Open Forum Infectious Diseases ; 8(SUPPL 1):S653, 2021.
Article in English | EMBASE | ID: covidwho-1746326

ABSTRACT

Background. The COVID-19 pandemic and resulting mitigation strategies have impacted rates of outpatient infections and delivery of care to pediatric patients. Virtual healthcare was rapidly implemented but much is unknown about the quality of care provided in telehealth visits. We sought to describe changes in visits throughout the pandemic and evaluate the appropriateness of antibiotic prescribing. Methods. We utilized EHR data from a large health care system that provides primary care via pediatric, family medicine, and urgent care clinics. We included outpatient visits from 1/1/19 - 4/30/21 for children < 20 years. The COVID-19 era was defined as after March 2020. Visits were labeled as virtual according to coded encounter or visit type variables. The appropriateness of antibiotic prescriptions was assigned using a previously published ICD-10 classification scheme that defines each prescription as appropriate, potentially appropriate, or inappropriate (Chua, et al. BMJ, 2019). Results. There were 805,130 outpatient visits during the study period. The mean rate of antibiotic prescriptions in the pre-pandemic period was 23% (range 17-26% per month) and 11% (range 9-15%) in the COVID-19 era. Mean rates of inappropriate prescribing were 17% (range 14-20% per month) and 20% (range 19-22%), respectively (Figure 1). Coded virtual visits during the COVID-19 era were uncommon (1-2%) with the exception of April and May 2020 (11% and 5%, respectively). During the COVID-19 era, approximately 9% of telehealth visits resulted in antibiotics, compared to 11% of in-person visits (Table 1).
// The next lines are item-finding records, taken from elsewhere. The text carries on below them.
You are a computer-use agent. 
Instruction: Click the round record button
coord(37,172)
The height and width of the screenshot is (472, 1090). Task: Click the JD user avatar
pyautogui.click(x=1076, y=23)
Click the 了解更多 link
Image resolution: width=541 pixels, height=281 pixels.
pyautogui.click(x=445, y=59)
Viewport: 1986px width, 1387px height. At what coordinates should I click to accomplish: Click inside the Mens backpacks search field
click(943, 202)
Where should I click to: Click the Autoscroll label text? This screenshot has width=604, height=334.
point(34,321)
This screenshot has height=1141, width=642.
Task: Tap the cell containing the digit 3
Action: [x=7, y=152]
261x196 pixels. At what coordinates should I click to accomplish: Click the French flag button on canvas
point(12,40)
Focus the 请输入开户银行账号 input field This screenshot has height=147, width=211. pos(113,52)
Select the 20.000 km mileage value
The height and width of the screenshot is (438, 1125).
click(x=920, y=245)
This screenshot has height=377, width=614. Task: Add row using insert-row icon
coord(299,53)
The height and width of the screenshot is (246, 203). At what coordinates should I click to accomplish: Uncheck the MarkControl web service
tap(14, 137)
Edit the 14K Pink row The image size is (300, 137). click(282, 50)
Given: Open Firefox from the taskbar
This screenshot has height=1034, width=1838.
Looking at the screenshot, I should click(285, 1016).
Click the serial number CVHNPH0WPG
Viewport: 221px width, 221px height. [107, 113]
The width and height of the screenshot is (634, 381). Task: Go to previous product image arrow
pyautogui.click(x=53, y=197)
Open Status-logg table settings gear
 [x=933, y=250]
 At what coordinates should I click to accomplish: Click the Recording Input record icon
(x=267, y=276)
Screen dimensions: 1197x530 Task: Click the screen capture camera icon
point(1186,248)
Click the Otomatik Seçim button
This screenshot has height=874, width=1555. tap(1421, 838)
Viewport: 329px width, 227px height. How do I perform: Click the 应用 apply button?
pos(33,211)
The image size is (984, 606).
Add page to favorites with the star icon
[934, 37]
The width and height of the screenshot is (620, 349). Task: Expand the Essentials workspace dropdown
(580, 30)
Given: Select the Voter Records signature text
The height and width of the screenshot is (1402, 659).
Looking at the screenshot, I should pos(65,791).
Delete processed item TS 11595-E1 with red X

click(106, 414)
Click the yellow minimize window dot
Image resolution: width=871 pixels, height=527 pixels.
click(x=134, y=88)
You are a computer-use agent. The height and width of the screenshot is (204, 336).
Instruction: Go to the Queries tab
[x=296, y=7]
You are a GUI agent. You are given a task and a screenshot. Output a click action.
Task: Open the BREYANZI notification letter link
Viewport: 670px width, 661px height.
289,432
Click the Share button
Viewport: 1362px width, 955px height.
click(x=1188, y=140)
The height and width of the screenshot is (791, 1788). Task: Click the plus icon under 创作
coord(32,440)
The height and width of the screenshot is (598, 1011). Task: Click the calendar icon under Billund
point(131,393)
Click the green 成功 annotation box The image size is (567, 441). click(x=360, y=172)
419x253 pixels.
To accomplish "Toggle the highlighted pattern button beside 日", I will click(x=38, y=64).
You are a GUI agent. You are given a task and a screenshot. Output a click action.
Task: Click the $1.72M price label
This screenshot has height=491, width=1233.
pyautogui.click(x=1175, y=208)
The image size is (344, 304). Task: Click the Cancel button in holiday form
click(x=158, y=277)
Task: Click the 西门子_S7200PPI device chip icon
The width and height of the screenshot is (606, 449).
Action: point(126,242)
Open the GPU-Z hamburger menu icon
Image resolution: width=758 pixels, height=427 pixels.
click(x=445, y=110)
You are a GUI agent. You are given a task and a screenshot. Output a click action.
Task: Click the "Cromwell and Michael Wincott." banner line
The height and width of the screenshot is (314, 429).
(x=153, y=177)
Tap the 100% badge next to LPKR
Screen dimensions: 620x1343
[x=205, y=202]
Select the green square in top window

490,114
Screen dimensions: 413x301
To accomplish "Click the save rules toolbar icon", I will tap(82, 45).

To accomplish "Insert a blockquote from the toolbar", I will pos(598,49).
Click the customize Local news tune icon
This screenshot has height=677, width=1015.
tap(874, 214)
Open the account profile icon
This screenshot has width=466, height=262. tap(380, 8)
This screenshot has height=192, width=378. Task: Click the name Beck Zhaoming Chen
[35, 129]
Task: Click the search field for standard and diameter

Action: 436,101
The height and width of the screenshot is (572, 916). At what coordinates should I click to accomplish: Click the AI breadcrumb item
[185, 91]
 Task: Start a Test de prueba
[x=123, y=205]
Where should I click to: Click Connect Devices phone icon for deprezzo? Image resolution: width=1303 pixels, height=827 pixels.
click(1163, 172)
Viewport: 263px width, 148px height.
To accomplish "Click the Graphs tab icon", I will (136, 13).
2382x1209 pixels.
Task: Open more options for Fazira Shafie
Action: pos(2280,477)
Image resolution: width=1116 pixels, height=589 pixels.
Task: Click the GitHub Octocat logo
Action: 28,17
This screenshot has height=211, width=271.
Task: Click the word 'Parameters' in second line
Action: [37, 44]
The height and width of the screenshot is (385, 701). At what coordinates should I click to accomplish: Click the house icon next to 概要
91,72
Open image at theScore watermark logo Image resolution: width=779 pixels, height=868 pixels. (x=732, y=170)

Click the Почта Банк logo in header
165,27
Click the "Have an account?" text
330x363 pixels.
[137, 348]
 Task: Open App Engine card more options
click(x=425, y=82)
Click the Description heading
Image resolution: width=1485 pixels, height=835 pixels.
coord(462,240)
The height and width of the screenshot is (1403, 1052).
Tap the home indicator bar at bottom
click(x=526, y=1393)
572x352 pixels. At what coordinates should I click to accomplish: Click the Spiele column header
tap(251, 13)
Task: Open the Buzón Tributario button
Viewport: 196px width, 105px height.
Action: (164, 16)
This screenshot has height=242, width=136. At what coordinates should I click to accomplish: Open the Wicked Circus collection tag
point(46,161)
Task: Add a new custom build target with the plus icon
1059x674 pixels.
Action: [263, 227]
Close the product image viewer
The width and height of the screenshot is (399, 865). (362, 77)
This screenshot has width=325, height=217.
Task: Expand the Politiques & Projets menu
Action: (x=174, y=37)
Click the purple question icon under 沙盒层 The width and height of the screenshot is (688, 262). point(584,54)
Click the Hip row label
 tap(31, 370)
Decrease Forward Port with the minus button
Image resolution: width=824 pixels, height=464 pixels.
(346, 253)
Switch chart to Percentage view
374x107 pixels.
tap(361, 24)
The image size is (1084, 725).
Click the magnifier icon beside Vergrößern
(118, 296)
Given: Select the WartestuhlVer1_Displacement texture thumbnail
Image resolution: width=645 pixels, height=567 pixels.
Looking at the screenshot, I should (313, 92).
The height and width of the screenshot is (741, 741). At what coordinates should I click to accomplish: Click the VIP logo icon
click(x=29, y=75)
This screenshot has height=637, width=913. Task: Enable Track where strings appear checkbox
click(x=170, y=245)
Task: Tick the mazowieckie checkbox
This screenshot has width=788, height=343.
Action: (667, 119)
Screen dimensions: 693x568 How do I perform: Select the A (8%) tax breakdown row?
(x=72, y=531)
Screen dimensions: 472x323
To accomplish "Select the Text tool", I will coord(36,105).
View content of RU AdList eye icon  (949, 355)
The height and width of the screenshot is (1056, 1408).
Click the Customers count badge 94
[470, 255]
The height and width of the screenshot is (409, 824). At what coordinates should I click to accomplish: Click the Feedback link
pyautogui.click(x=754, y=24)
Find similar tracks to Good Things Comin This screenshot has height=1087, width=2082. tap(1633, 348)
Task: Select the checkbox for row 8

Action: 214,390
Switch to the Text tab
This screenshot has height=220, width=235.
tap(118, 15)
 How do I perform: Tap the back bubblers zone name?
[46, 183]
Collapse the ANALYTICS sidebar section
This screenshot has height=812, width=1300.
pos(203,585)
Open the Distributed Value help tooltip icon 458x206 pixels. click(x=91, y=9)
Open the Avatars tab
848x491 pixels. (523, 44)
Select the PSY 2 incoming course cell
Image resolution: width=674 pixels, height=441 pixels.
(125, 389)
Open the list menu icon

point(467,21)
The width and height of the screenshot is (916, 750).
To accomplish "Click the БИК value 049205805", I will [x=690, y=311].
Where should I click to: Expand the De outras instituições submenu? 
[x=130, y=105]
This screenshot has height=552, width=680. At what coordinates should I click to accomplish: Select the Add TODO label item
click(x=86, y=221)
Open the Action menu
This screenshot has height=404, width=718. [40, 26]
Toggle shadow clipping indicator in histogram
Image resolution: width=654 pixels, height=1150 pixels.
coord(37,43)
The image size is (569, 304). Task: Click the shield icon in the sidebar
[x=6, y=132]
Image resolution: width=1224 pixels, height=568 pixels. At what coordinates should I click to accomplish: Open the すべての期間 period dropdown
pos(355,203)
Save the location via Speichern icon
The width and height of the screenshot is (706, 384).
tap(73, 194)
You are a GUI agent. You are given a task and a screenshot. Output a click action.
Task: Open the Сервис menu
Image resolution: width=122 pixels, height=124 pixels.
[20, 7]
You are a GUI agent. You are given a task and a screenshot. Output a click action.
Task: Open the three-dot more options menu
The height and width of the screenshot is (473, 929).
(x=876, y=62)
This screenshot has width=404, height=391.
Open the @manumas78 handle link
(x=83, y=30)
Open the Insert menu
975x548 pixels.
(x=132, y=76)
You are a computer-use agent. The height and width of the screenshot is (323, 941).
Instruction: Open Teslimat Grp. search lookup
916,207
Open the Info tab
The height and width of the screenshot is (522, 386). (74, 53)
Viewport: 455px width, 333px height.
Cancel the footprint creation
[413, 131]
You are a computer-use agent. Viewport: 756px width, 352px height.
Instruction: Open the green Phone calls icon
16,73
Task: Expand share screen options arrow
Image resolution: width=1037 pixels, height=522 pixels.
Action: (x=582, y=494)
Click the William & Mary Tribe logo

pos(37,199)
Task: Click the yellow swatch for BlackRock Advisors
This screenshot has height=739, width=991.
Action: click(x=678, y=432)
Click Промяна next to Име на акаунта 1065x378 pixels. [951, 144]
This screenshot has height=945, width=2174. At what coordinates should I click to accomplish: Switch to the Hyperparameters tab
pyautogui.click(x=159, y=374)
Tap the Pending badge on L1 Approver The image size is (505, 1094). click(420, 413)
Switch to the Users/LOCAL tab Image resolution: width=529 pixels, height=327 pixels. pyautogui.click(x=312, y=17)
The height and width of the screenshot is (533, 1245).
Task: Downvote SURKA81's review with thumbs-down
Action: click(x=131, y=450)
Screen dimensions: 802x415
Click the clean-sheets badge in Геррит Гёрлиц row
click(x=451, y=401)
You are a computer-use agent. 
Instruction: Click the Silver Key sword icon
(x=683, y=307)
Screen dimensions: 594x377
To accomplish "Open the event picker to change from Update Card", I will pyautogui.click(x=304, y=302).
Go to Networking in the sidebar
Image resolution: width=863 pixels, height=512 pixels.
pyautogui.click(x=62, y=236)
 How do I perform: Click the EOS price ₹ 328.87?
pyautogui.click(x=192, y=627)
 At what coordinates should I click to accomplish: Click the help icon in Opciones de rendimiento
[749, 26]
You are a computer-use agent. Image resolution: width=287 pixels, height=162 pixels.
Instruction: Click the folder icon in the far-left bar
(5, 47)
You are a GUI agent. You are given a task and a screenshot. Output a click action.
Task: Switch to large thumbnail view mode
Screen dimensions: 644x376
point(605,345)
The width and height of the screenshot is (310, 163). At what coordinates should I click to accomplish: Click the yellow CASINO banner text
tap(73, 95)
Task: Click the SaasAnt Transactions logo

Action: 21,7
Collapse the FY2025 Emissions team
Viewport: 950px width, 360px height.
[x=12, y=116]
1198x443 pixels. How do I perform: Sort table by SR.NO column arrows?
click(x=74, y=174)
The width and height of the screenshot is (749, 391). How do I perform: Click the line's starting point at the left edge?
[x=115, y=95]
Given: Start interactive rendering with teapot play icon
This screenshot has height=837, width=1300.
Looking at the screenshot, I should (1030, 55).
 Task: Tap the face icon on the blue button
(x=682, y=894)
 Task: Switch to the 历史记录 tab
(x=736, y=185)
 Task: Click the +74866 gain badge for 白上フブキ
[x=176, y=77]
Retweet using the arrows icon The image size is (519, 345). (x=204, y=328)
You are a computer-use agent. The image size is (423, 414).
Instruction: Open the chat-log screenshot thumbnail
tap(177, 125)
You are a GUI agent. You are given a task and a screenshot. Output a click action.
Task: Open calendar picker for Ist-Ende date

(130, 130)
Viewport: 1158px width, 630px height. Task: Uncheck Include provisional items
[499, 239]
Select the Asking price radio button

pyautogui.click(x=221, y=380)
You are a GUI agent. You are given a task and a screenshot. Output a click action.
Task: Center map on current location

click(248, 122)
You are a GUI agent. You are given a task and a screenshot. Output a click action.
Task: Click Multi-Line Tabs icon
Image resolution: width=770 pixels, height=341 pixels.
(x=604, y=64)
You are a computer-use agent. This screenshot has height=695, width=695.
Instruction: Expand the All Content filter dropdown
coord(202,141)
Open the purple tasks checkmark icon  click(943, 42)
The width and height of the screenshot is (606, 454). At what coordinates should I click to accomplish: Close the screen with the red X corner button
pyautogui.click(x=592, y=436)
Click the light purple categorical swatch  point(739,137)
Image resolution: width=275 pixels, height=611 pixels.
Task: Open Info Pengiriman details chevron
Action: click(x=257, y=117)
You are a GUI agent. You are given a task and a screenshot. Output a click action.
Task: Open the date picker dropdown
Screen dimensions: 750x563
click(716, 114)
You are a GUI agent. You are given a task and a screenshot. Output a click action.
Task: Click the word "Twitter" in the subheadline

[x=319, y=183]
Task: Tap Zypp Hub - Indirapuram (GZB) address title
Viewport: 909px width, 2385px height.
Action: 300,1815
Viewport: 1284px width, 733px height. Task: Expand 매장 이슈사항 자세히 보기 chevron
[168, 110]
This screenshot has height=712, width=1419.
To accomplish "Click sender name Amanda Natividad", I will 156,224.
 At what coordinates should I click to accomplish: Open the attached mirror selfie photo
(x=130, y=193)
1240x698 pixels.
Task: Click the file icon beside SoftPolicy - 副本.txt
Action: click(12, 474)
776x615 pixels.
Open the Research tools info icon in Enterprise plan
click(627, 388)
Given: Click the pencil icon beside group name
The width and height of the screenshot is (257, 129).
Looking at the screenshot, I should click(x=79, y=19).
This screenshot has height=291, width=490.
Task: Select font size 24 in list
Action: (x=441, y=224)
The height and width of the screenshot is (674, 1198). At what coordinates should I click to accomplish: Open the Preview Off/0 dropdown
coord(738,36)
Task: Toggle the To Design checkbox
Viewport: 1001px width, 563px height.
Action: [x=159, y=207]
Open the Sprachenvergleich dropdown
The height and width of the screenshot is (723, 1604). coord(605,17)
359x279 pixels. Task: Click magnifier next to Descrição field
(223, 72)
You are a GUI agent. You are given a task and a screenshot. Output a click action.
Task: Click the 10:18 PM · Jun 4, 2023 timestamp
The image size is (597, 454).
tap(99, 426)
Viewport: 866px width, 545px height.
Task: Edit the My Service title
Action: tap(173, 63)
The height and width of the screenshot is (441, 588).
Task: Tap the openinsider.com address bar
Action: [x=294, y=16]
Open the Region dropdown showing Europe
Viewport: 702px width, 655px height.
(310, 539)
Virtual visits had lower rates of inappropriate and appropriate prescribing, but higher rates of potentially appropriate prescribing (Table 1). Visits and associated antibiotic prescribing in the pre-pandemic and COVID-19 era Appropriateness of antibiotic prescribing in the COVID-19 era, by visit type Conclusion. Rates and volume of antibiotic prescribing in outpatient pediatric visits have declined in the COVID-19 era, while rates of inappropriate prescribing have increased slightly. Our study suggests use of telehealth for pediatric visits was minimal and led to higher prescribing rates for "potentially appropriate" indications. This could be explained by a lack of clinical certainty in conditions such as otitis media and pharyngitis in virtual visits.